Thursday, October 24, 2013

Challenge 86: Square Thinking in Odd Colors

Title:  Square Thinking in Odd Colors
Hostess: Sylvia Weir
Theme: Interpret a common object in the style of cubism
Technique: Represent an object in non-realistic colors; i.e. a banana might be purple or a person might be green or gray. Think about using the complement of the normal color if you get stuck on what color to use.
Due date: November 2

Most of us are familiar with Picasso's rendering of the human figure into  several aspects all seen at once. Georges Braque worked with Pablo Picasso with the two of them painting into the wee hours of the morning interspersed with whiskey consumption, cigar smoking, and a great deal of laughter. Comparing their pieces, I am not convinced that they did not switch easels when they returned to work thinking it a grand joke to sign their names to the other's painting which they may or may not have worked.

However, other painters explored cubism, notably some of the Latin American painters. One of Emilio Pettorutti's work is currently on display at the Museum of Fine Art in Houston in addition to other  Latino American artists working in synthetic cubism.

The challenge for today: Take a common object in your sewing room or kitchen and convert it to a cubist piece using non-realistic colors. For example, if you choose the familiar tomato pincushion, it needs to have sharp angular edges, seen from on top and on bottom and a different color -- perhaps blue or purple. If you want a real challenge you could do your self portrait or that of your dog or cat. Think of pleasing colors that are not realistic. This is an impression of the piece,  of what you know about the object and what you see and what you see over time as you circle about the object. In some ways this is suggestive of drafting a machine part in 3-D.

A  brief history of Cubism in Wickipedia; interestingly enough it contains references to architecture -- Le Corbusier, literature, Faulkner; and sculpture.

A collection at MOMA in New York of Braque's work:

 I was fortunate to see Duchamp's Nude descending the Staircase in person at the Philadelphia Art Museum. This was a significant piece as it represented the beginning of modern art versus classical art.

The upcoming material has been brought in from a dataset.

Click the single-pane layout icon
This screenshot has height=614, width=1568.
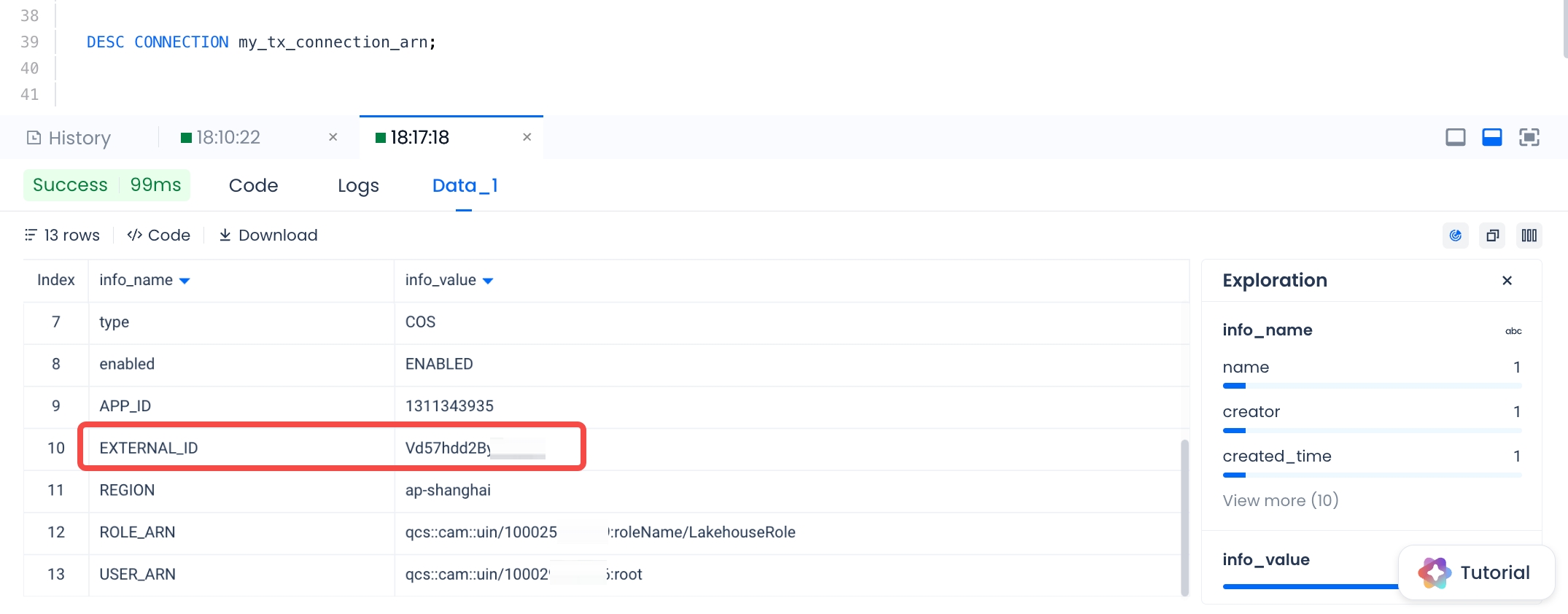click(x=1455, y=137)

Cubism: Picasso, Braques and others

Emilio Pettoruti Paintings

Take a look at how the portraits were simplified into squares and rectangles and triangles using the face as a basis and the multiple aspects of the object seen and remembered.  Note the odd colors.

Of course any good design text book will also have information. This is just one of several hundred websites I found. Libraries also have a lot of resources.

I am not aware of any fiber artists with this sort of work so this should be interesting.

And one more thing: have fun with this! :)  Don't think too hard about it -- just have FUN!